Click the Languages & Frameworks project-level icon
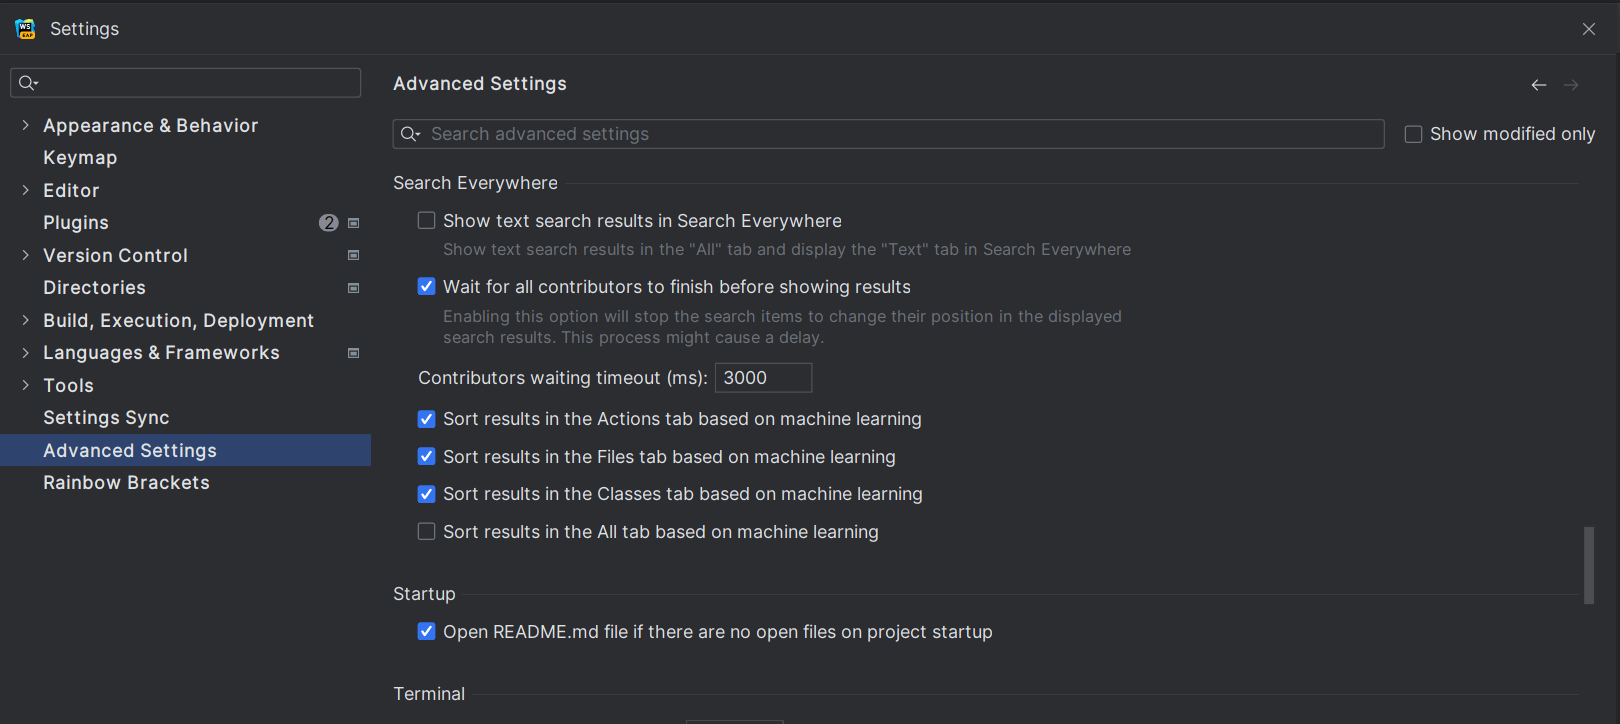The height and width of the screenshot is (724, 1620). click(353, 353)
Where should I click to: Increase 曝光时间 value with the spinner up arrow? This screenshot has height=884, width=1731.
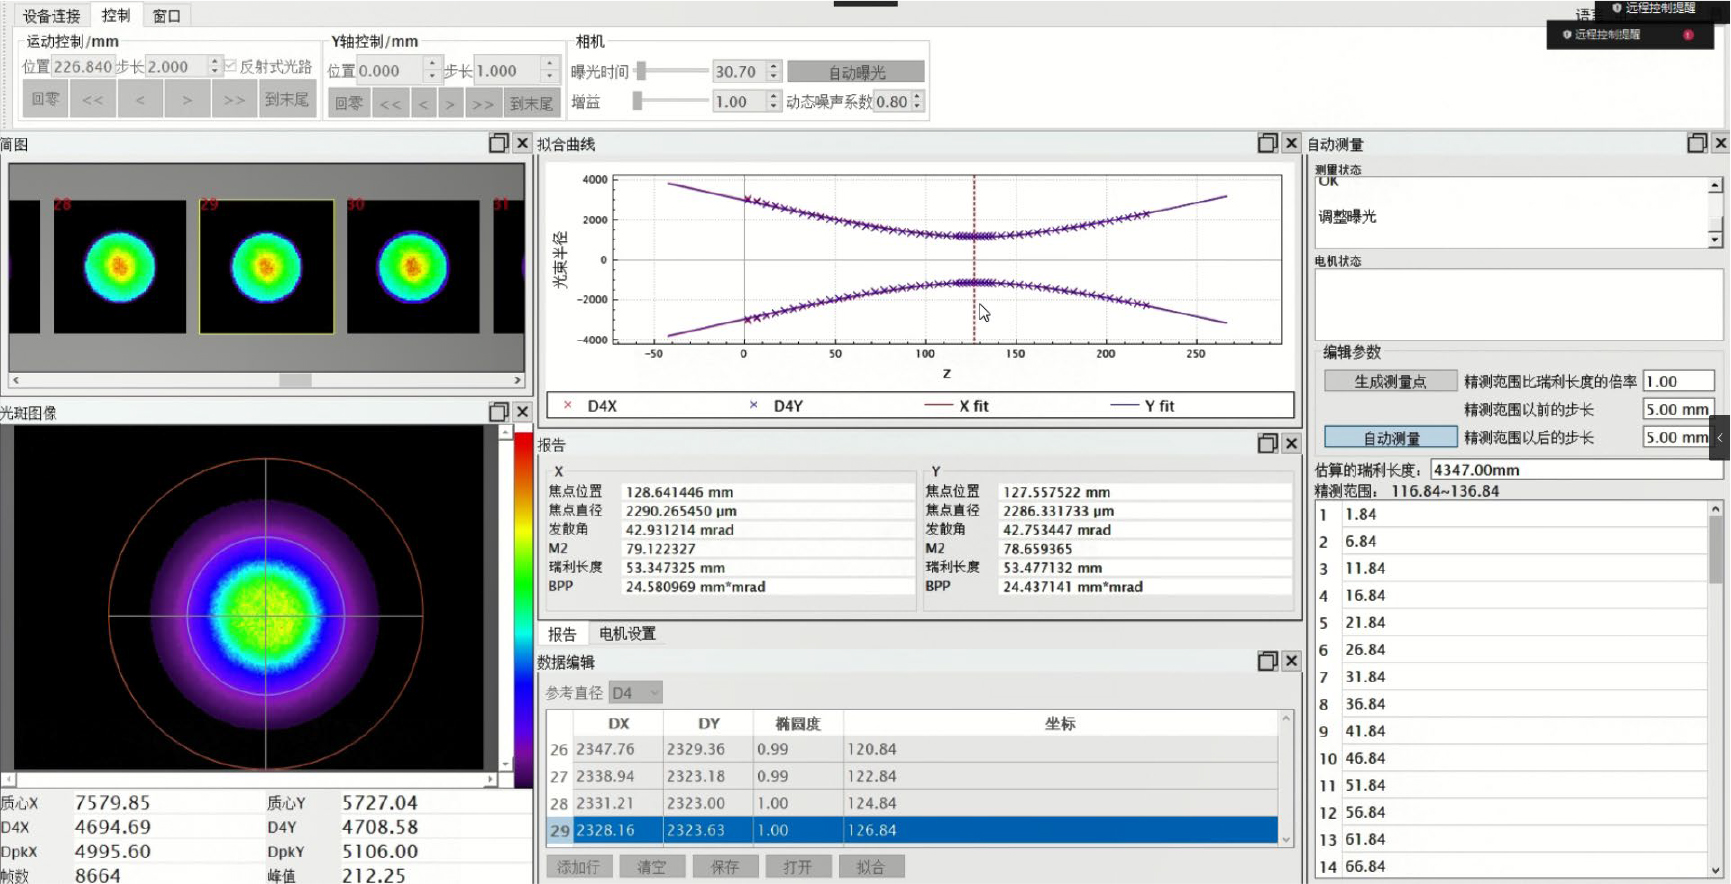[x=773, y=67]
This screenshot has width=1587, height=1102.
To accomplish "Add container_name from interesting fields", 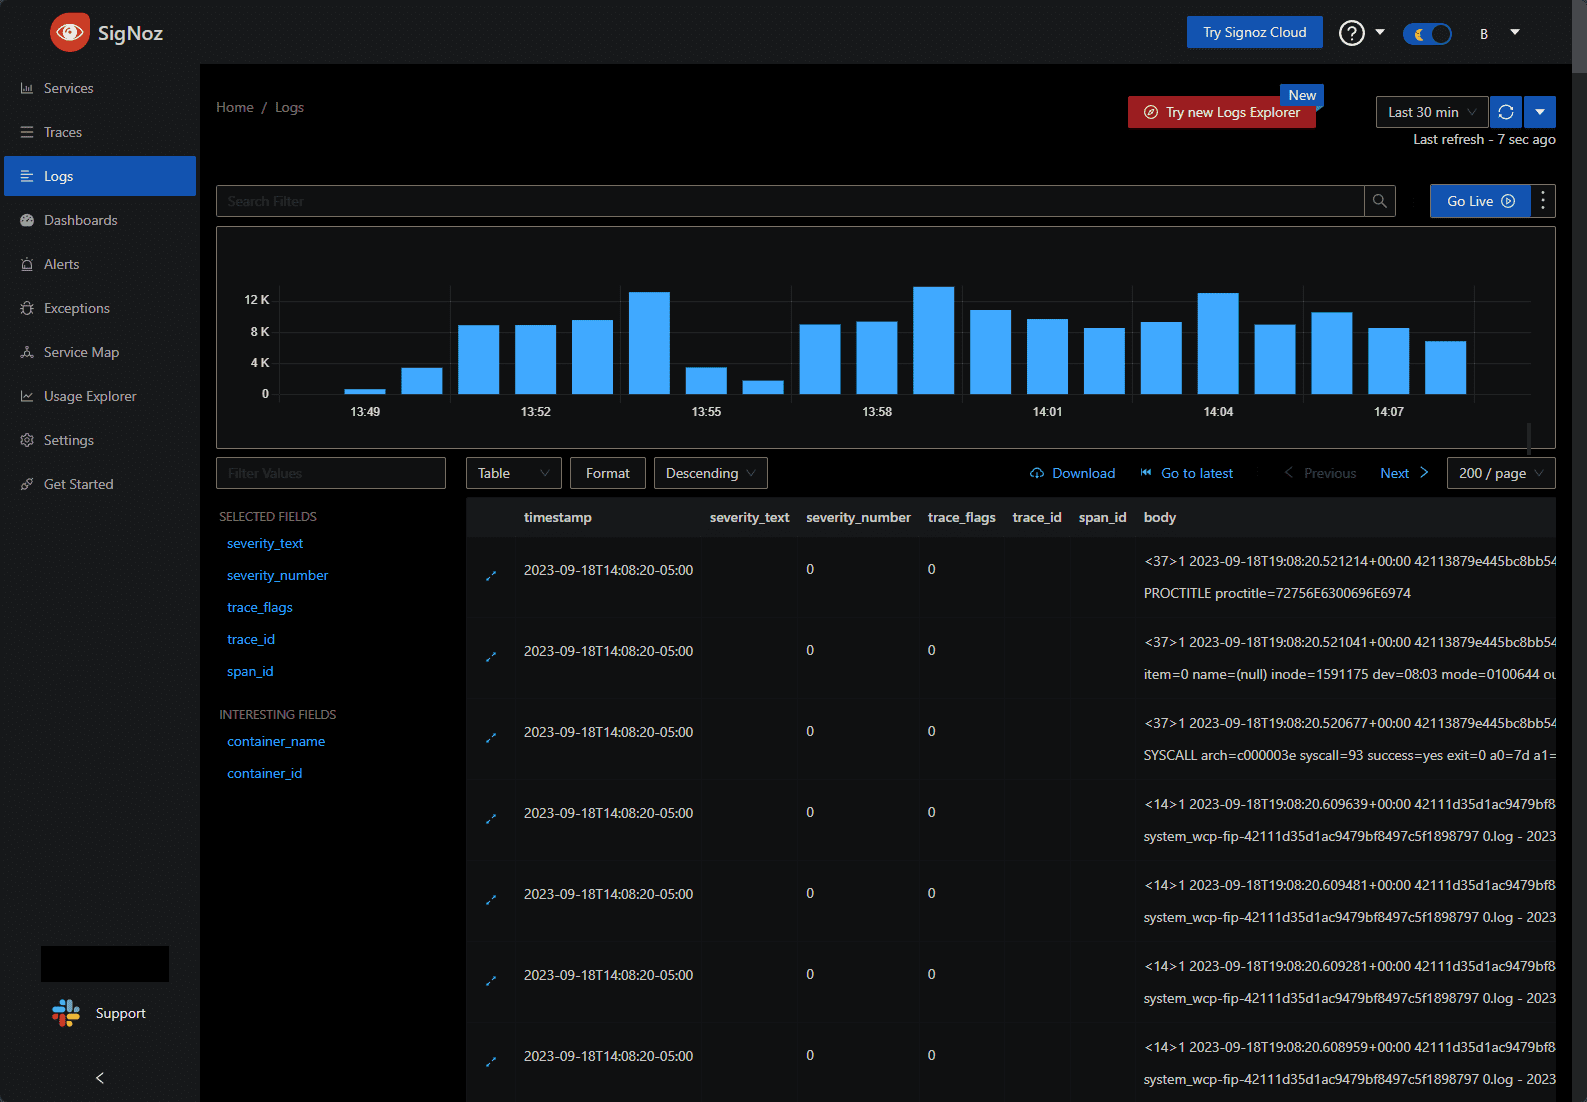I will (x=276, y=741).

· · ·

### Exercise prompt
Please, without any of the pictures, set down exactly the lines from the beginning of the listing to the line that contains "This screenshot has width=1587, height=1102.", inclusive.

### Written response
Click the Languages & Frameworks project-level icon
The height and width of the screenshot is (724, 1620). click(353, 353)
Where should I click to: Increase 曝光时间 value with the spinner up arrow? This screenshot has height=884, width=1731.
[x=773, y=67]
This screenshot has width=1587, height=1102.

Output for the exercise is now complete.